There’s a prime example of modern Nudge Theory at work in the news today. The Soft Drink Industry Levy – that’s a sugar tax to you and me – came in last year after a carefully co-ordinated scare campaign against sugary drinks. This meant an increase in prices or a reduction in sizes of soft drinks – just try to find a 2 litre bottle of full fat Coke now, for instance. Now, you may think  that a reduction of sugar in soft drinks is a good thing. You may be right. You may also think that a ban on advertising ‘junk’ food during children’s TV is also sensible. But both are classic nudges, pushing people away from what is bad for them. And both are classic Trojan Horse moves, designed to soften up opinion. Today, we are told that the tax of sugary drinks has had minimal impact and what we really need is action on confectionary – cakes, chocolates and sweets. More specifically, what we need, according to researchers from the London School of Hygeine and Tropical Medicine and the University of Cambridge, is a tax on sugary foods in order to make them less attractive. So the idea of one sugar tax failing isn’t to see that is  was perhaps unnecessary, but instead to demand it be expanded. This is how nudges and slow build restrictions work.

We should be very cautious at the idea of a food tax – food is one of the few things that is currently zero rated for VAT, and opening that door is not something that we should encourage. First, it’s sugary snacks and ‘junk’ food (which are not necessarily the same thing), and then what next? We’ve already seen the definition of ‘junk’ food expanded, and we can expect that to continue. It is, after all, a nicely vague term.

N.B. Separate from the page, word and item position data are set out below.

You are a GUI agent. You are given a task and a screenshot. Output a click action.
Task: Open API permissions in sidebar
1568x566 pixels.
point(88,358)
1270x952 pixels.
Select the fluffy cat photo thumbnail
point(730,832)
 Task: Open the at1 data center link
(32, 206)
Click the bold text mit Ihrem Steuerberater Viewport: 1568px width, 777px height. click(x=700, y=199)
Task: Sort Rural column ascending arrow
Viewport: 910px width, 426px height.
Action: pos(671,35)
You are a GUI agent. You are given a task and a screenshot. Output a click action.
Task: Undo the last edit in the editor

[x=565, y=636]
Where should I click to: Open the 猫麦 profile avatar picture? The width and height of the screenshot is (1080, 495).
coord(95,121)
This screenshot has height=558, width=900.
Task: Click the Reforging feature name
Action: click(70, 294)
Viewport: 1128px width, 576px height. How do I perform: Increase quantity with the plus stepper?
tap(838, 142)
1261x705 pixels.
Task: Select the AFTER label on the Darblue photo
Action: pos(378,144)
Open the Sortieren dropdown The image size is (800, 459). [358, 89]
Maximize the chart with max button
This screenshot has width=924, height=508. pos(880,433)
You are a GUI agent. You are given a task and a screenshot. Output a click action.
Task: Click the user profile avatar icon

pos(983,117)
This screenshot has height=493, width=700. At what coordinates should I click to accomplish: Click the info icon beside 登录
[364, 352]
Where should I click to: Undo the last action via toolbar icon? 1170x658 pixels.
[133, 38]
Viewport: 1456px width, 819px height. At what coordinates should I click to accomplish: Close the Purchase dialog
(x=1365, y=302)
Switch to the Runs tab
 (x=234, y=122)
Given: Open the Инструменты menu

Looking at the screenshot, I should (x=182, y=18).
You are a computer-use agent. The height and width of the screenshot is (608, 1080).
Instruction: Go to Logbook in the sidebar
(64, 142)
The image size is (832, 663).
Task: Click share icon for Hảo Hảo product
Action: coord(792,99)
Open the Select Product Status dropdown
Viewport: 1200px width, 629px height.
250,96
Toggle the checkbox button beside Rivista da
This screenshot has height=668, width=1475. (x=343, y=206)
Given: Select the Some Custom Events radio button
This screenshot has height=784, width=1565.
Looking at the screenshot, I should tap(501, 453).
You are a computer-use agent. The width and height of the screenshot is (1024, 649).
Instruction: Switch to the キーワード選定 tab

The major fault of the nudge is that it is a blunt object and doesn’t offer alternatives – it nudges away, but not towards. It effectively punishes people for making the wrong choices, while not telling them what they should do instead – we don’t see grants offered to health food shops or vaping suppliers* to help them sell their goods at bargain prices, thus attracting people away from the bad stuff. We have the stick, but not the carrot. Punishing people for their pleasures without rewarding them for making the ‘right’ choices feels almost religious in its prohibitionist fervour.

And the scare stories can only have so much effect outside the closeted world of the press and the policy makers. People are increasingly aware that the current recommeded drinking levels  and five-a-day fruit and veg suggestions in the UK are figures plucked from the air – well intentioned, perhaps (or perhaps not), but not based on any real science. And people know only too well that life is both short and a crapshoot, and that you could get hit by a bus – or develop cancer – even if you’ve led the healthiest of lives… or alternatively, you could live to a ripe old age on a diet of booze, fags and chocolate. It’s the luck of the draw and possibly good (or bad) genetics.

We’re certainly not saying that you should go out and live a wildly unhealthy life – though in the end, that’s your own choice – but the cynical social engineering of nudge culture and the adject miserablism that seems to go with it is something that we should be suspicious of. Eat, drink and be merry, for tomorrow we may well die.

*The signs are, of course, that vaping is about to move from being a good way of moving people away from smoking to becoming the next public health panic. Already, certain US states are banning flavoured vapes and other countries and regions are imposing their own restrictions.